Excerpt from a dataset –
━━━━━━━━━━

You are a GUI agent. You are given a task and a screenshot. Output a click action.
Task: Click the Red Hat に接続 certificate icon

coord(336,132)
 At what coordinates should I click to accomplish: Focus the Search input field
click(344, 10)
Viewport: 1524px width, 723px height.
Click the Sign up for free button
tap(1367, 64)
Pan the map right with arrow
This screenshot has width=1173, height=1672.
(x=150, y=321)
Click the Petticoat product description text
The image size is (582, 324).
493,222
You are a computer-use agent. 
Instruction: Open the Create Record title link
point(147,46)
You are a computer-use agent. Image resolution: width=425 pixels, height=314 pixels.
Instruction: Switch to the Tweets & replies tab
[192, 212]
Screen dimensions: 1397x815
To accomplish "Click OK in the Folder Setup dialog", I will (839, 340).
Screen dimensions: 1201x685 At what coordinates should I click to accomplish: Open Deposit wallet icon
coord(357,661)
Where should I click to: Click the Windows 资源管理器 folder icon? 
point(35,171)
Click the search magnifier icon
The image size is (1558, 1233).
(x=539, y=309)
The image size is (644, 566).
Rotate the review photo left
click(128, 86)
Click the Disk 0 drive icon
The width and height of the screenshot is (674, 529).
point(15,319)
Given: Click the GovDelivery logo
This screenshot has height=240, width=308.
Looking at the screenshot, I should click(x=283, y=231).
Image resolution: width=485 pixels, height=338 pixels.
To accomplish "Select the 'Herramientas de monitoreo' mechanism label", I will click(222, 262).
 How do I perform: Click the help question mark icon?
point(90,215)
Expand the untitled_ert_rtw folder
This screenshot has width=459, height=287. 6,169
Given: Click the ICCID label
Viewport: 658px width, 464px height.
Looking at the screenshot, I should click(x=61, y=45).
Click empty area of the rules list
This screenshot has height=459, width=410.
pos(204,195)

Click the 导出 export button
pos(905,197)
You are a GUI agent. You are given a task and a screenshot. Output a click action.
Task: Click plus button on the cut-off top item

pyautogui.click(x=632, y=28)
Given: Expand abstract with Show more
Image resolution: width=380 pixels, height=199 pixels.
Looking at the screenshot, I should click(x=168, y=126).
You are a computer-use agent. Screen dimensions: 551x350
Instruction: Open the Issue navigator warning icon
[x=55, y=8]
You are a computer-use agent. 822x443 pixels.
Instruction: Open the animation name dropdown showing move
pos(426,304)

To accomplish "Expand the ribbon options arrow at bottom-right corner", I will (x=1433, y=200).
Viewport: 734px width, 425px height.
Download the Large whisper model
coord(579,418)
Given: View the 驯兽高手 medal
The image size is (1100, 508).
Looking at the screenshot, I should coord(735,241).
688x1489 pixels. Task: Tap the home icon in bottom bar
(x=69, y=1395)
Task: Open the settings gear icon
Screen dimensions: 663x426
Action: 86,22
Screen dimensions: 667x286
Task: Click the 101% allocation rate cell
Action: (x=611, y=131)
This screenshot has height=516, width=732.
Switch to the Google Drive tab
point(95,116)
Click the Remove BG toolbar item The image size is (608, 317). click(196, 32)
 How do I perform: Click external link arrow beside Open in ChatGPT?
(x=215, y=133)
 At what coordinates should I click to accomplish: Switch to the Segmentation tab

━━━━━━━━━━

Objective – Write out the material again, swapping every "Instruction" for "Goal" and leaving everything else unchanged.

Task output –
You are a GUI agent. You are given a task and a screenshot. Output a click action.
Task: Click the Red Hat に接続 certificate icon

coord(336,132)
 At what coordinates should I click to accomplish: Focus the Search input field
click(344, 10)
Viewport: 1524px width, 723px height.
Click the Sign up for free button
tap(1367, 64)
Pan the map right with arrow
This screenshot has width=1173, height=1672.
(x=150, y=321)
Click the Petticoat product description text
The image size is (582, 324).
493,222
You are a computer-use agent. 
Goal: Open the Create Record title link
point(147,46)
You are a computer-use agent. Image resolution: width=425 pixels, height=314 pixels.
Goal: Switch to the Tweets & replies tab
[192, 212]
Screen dimensions: 1397x815
To accomplish "Click OK in the Folder Setup dialog", I will (839, 340).
Screen dimensions: 1201x685 At what coordinates should I click to accomplish: Open Deposit wallet icon
coord(357,661)
Where should I click to: Click the Windows 资源管理器 folder icon? 
point(35,171)
Click the search magnifier icon
The image size is (1558, 1233).
(x=539, y=309)
The image size is (644, 566).
Rotate the review photo left
click(128, 86)
Click the Disk 0 drive icon
The width and height of the screenshot is (674, 529).
point(15,319)
Given: Click the GovDelivery logo
This screenshot has height=240, width=308.
Looking at the screenshot, I should click(x=283, y=231).
Image resolution: width=485 pixels, height=338 pixels.
To accomplish "Select the 'Herramientas de monitoreo' mechanism label", I will click(222, 262).
 How do I perform: Click the help question mark icon?
point(90,215)
Expand the untitled_ert_rtw folder
This screenshot has width=459, height=287. 6,169
Given: Click the ICCID label
Viewport: 658px width, 464px height.
Looking at the screenshot, I should click(x=61, y=45).
Click empty area of the rules list
This screenshot has height=459, width=410.
pos(204,195)

Click the 导出 export button
pos(905,197)
You are a GUI agent. You are given a task and a screenshot. Output a click action.
Task: Click plus button on the cut-off top item

pyautogui.click(x=632, y=28)
Given: Expand abstract with Show more
Image resolution: width=380 pixels, height=199 pixels.
Looking at the screenshot, I should click(x=168, y=126).
You are a computer-use agent. Screen dimensions: 551x350
Goal: Open the Issue navigator warning icon
[x=55, y=8]
You are a computer-use agent. 822x443 pixels.
Goal: Open the animation name dropdown showing move
pos(426,304)

To accomplish "Expand the ribbon options arrow at bottom-right corner", I will (x=1433, y=200).
Viewport: 734px width, 425px height.
Download the Large whisper model
coord(579,418)
Given: View the 驯兽高手 medal
The image size is (1100, 508).
Looking at the screenshot, I should coord(735,241).
688x1489 pixels. Task: Tap the home icon in bottom bar
(x=69, y=1395)
Task: Open the settings gear icon
Screen dimensions: 663x426
Action: 86,22
Screen dimensions: 667x286
Task: Click the 101% allocation rate cell
Action: (x=611, y=131)
This screenshot has height=516, width=732.
Switch to the Google Drive tab
point(95,116)
Click the Remove BG toolbar item The image size is (608, 317). click(196, 32)
 How do I perform: Click external link arrow beside Open in ChatGPT?
(x=215, y=133)
 At what coordinates should I click to accomplish: Switch to the Segmentation tab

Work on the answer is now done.